Effective prevention and eradication of Hp by passive immunisation with orally administered bovine
antibodies has been demonstrated in animal studies and may serve as an alternative therapy in humans.
The aim of this study was to study efficacy and safety of orally administered antibodies for reduction of
intragastric bacterial load and eradication of Hp in humans.
Polyclonal antibodies (sIgA) were raised in milk of dairy cows by nasal and supra-mammary lymph node
immunisations with a mix of clinical Hp isolates during lactation. The milk was processed into a whey
protein concentrate (WPC). A prospective, double-blind, placebo-controlled randomized clinical trial was
designed. Hp-infected subjects were randomized into a WPC-treated or placebo-treated group. Study
medication was continued for 28 days; subjects were followed up for 56 days. Efficacy of treatment was
evaluated as reduction in intragastric Hp colonization density, determined by urea breath test (UBT) and
histology.
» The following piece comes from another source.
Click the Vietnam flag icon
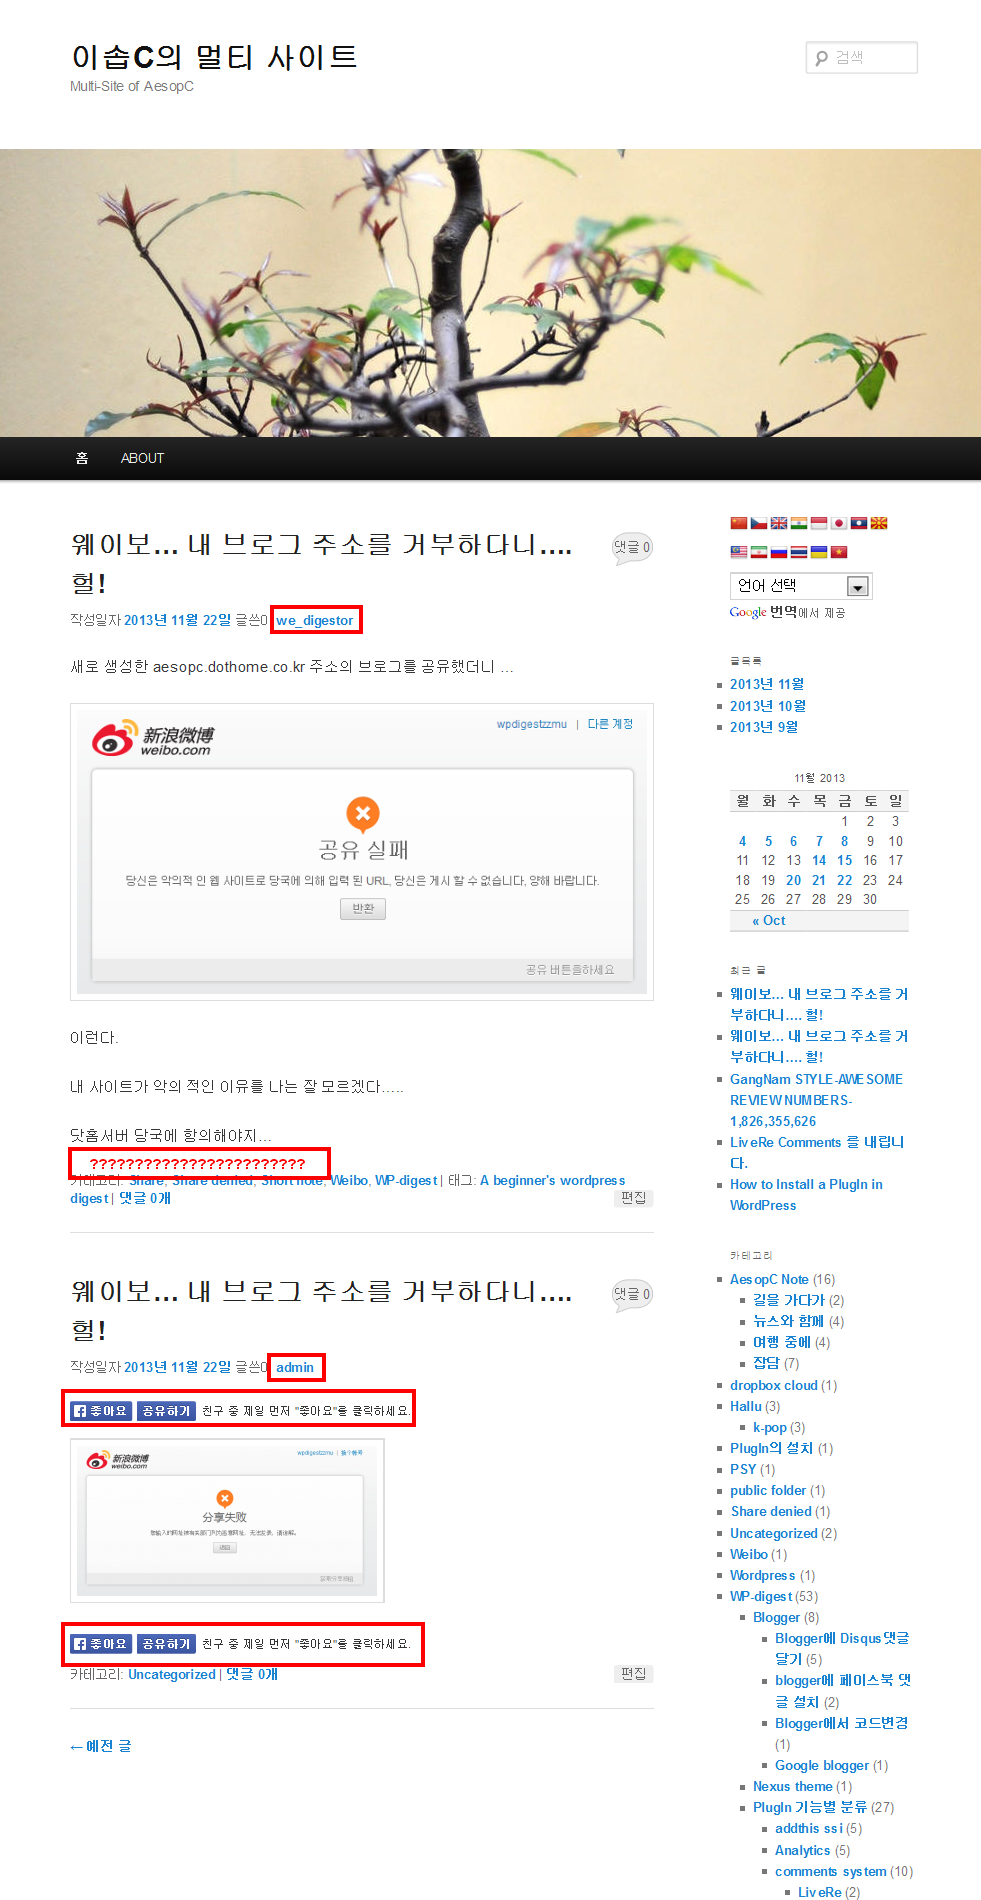This screenshot has width=981, height=1900. pos(839,552)
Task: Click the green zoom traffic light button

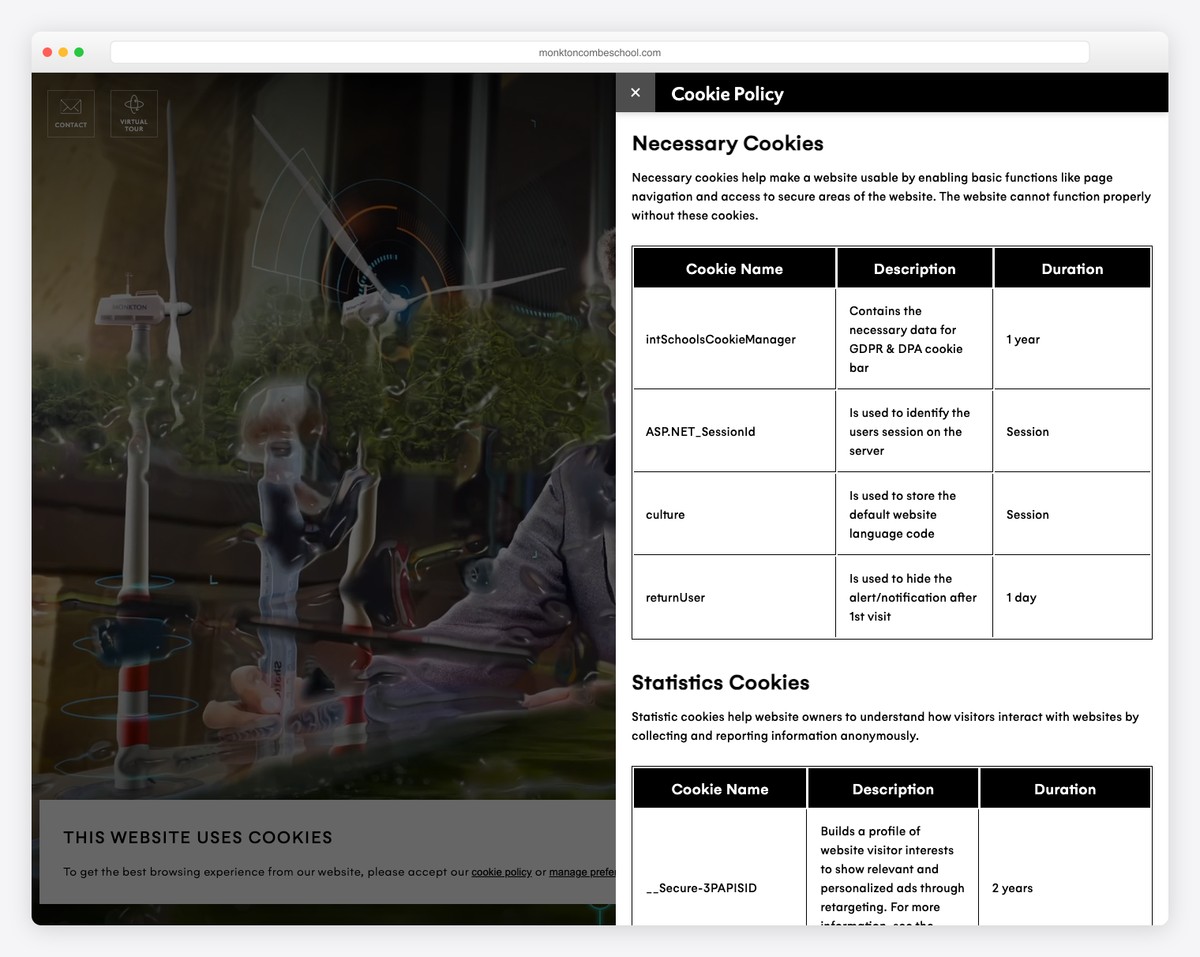Action: [78, 51]
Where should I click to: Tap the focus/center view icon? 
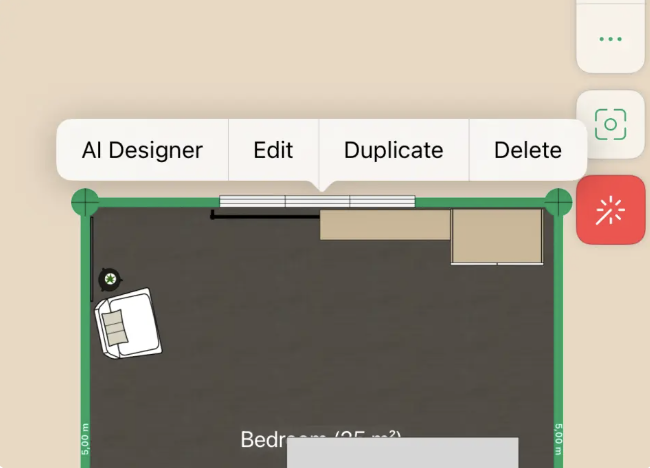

A blinded pathologist assessed biopsies according to the updated Sydney classification system.
Safety was evaluated with blood tests and quality of life questionnaires. All outcome measures were
evaluated on day 0 and day 29; on day 56 UBT, blood tests and quality of life questionnaires were repeated.
In total, 30 subjects were included; 27 completed the protocol, and the remainder either discontinued study
medication within 2 weeks or was lost to follow-up. Within 27 evaluable subjects, there was no significant
difference in UBT decrease between the WPC- and the placebo-group (mean decrease ± SEM 0.9 ± 4.3 vs.
3.0 ± 5.0, p=0.75). Hp density and polymorphonuclear neutrophil activity in antrum and corpus were not
significantly reduced after treatment in both groups (all p>0.05). In one subject, Hp eradication was
achieved after concomitant use of the WPC-product and a 1 day metronidazole course. No serious adverse
effects occurred after treatment with the WPC-product.
Bovine antibody-based oral immunotherapy appears safe, but does not significantly reduce intragastric Hp
density in humans. However, further studies are needed to determine whether WPC treatment has
additional value to conventional antibiotic treatment for Hp.